Again, that combination of wide-open insight and sheer musical clout proved addictive, although I'll admit to reverting to closed-back headphones at one point, so loud was I playing the music when it came to the smouldering then thundering finale, 'Let's Dance'! And yes, I did give it another go with the Signature in preamp mode, and got just the same big-boned but highly-detailed sound.
The warmth and generosity of the sound here is a major attraction, even in 'solid-state' guise, and while it gets a bit too lush in 'Tube+', it has the ability of making any headphones you choose sound big and impressive, but at the same time tight and clean in the low end, underpinning all the brilliance further up the frequency range.

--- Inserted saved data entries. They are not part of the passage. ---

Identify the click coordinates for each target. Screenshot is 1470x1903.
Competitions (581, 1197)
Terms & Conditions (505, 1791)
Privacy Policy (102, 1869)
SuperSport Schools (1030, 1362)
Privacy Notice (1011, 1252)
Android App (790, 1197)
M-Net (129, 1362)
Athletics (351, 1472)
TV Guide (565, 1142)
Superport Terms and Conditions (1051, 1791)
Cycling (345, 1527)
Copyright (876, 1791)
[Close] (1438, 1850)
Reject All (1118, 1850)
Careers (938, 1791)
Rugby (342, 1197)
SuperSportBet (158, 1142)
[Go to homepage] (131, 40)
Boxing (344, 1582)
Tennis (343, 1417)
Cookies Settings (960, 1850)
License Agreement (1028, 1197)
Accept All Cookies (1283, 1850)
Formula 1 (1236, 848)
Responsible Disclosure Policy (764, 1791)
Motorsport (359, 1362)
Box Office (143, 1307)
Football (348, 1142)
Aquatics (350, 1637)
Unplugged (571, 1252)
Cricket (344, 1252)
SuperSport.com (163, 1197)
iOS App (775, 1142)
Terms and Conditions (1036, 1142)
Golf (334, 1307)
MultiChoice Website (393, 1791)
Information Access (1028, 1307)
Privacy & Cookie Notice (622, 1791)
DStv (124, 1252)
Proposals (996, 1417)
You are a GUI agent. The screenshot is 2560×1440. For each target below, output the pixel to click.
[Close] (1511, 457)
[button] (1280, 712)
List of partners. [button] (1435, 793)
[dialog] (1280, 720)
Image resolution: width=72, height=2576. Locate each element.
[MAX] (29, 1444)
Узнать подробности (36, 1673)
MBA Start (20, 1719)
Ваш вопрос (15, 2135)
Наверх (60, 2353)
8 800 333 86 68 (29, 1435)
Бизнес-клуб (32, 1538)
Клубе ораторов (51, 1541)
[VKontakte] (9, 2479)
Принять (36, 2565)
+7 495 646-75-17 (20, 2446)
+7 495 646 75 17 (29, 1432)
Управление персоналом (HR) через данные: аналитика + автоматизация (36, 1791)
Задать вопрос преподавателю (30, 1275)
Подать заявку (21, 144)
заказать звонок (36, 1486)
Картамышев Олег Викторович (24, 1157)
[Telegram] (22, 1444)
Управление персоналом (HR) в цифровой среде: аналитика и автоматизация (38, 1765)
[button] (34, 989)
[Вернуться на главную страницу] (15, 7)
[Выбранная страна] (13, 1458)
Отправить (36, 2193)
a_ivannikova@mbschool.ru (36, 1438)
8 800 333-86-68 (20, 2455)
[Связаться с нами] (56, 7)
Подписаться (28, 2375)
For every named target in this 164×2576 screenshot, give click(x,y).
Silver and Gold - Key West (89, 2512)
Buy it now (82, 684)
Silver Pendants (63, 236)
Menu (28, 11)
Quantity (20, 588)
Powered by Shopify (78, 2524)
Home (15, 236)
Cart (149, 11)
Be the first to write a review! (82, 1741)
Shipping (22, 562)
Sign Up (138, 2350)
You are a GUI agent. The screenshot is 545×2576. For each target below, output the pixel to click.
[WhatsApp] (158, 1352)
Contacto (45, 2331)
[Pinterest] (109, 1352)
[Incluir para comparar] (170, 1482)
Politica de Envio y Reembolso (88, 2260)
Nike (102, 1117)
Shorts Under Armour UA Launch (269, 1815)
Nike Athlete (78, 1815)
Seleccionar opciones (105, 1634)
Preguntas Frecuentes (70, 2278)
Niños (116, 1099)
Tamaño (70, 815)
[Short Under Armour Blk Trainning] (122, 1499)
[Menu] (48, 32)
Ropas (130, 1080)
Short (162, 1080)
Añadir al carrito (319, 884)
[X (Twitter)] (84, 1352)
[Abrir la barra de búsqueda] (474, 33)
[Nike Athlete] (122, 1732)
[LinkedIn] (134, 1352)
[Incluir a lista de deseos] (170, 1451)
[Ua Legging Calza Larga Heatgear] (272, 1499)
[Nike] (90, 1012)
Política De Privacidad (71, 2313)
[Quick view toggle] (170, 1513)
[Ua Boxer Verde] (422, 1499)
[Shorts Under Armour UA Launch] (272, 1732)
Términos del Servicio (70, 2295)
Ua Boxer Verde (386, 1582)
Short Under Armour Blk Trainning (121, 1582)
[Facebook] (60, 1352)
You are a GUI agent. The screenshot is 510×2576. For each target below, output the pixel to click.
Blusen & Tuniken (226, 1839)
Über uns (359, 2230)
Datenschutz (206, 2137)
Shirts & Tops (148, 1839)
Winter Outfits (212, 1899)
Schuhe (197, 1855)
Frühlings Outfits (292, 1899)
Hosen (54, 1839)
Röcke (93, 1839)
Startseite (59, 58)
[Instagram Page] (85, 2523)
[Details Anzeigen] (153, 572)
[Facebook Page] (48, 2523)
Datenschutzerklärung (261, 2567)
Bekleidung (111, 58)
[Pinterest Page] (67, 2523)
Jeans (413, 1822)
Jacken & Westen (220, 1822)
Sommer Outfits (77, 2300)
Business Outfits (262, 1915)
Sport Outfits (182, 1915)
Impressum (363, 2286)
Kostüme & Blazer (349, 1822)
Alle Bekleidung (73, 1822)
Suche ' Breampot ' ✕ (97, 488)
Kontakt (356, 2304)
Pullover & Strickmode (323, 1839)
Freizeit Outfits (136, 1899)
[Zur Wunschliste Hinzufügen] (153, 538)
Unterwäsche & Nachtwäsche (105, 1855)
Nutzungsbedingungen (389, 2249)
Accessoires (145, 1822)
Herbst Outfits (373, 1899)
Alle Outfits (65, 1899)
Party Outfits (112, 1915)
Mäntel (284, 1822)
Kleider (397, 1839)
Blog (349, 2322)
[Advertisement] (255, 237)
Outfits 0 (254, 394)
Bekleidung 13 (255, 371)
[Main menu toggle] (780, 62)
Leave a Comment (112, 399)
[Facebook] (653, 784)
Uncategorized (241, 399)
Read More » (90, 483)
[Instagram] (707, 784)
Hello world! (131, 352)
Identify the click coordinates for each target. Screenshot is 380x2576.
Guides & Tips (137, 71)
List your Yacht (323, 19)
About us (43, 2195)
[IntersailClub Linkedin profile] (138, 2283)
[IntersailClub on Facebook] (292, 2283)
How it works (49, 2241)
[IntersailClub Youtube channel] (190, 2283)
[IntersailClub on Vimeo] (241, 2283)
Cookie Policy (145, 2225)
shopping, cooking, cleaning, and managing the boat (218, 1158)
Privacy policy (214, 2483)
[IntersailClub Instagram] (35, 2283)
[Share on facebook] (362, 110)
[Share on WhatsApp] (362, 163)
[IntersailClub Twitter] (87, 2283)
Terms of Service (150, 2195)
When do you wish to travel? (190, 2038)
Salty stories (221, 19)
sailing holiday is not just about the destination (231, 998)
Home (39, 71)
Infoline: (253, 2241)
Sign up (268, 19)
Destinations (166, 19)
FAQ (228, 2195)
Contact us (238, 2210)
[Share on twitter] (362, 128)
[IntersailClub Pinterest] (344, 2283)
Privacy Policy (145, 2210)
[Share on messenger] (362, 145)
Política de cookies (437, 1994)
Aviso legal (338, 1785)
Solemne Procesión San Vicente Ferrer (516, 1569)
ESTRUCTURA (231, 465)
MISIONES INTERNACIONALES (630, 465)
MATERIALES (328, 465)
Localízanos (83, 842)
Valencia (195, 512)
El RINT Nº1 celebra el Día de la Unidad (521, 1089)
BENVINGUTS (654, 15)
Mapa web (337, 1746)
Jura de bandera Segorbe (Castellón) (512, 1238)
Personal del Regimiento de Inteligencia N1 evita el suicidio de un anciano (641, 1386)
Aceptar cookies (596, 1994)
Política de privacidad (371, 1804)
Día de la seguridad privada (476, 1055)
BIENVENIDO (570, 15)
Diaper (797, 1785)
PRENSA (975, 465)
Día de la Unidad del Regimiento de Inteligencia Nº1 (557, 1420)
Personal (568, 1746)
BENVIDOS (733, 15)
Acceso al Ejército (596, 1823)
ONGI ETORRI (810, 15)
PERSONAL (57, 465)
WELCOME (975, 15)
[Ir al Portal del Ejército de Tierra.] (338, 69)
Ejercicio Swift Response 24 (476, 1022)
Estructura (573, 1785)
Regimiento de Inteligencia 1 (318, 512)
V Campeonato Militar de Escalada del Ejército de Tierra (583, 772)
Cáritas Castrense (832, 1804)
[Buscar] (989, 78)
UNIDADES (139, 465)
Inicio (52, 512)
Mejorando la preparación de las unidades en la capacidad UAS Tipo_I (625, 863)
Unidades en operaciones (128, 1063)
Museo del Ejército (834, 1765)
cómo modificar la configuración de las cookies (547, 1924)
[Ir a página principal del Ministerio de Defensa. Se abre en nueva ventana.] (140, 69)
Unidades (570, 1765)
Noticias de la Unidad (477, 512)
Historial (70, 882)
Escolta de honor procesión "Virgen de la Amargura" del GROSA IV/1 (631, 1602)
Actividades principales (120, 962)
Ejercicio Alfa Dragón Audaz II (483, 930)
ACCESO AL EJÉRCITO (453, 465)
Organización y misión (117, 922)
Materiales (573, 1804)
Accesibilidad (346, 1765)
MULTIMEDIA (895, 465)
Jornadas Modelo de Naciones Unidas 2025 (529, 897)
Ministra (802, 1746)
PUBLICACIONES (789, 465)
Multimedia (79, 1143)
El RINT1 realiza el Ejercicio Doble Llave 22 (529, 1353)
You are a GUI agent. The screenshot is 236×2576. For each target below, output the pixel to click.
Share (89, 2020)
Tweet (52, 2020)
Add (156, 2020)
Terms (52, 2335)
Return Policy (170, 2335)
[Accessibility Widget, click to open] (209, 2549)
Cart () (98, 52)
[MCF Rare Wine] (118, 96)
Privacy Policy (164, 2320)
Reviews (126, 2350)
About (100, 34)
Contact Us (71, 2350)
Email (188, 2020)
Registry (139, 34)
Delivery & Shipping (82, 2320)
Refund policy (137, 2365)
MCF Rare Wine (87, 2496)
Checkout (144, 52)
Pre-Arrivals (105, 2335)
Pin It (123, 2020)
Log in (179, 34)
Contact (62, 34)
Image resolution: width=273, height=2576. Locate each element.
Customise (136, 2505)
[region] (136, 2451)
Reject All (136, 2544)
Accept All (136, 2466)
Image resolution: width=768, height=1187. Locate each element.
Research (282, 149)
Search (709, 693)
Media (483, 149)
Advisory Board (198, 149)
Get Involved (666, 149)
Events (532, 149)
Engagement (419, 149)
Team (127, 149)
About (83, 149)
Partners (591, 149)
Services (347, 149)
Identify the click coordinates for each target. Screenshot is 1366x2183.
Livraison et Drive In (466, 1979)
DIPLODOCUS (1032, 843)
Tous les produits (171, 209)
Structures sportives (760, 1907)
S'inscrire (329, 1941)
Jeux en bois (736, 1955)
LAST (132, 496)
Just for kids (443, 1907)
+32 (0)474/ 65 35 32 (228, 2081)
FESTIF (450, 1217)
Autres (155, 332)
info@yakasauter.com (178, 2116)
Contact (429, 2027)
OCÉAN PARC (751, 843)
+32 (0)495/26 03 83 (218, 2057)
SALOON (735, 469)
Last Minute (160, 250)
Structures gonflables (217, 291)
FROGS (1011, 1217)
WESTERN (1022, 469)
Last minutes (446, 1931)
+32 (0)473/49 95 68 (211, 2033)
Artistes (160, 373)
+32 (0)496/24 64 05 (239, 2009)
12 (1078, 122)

Playing the glorious LSO/Marin Alsop live recording of Bernstein's Candide [LSO Live LSO0834; DSD128], the combination of iFi Audio's Signature DAC/amp and B&W's P9 Signature headphones [HFN Mar '17] proved a delight from start to finish – and boy, does this performance start with a bang, with the great sweep of the orchestra in the 'Overture'. Best of all, though, was the way the resolution here made every clever nuance of the dialogue and lyrics hilariously apparent, and shivered the spine with Jane Archibald's wonderful soprano voice on 'Glitter And Be Gay'.
Wrap Around Sound
What's more, pull up a rug and sit on the studio floor with a recording such as the Gidon Nunes Vaz Quartet's Ebb Tide album – or at least that's how it sounds in this ultra-simple Sound Liaison recording [SL1050A; DXD] – and the sheer amount of detail this DAC/amp can deliver is matched only by the way it wraps the intimacy of the acoustic around the listener. In this case at least, it seems as if the performers are simply, but almost holographically, placed before you, the drums pattering and the bass and piano just set back behind the trumpet of Nunes. Simple, memorable pleasures…
Hi-Fi News Verdict
This Signature version of iFi Audio's flagship DAC/headphone amp may look a bit much for some tastes – I think I prefer the more understated styling of the 'standard' model – but there's no denying the appeal of its rich, weighty, controlled and highly informative sound. Just don't get caught up in all those filters and adjustments because this is a headphone amplifier that's made for sitting back and enjoying.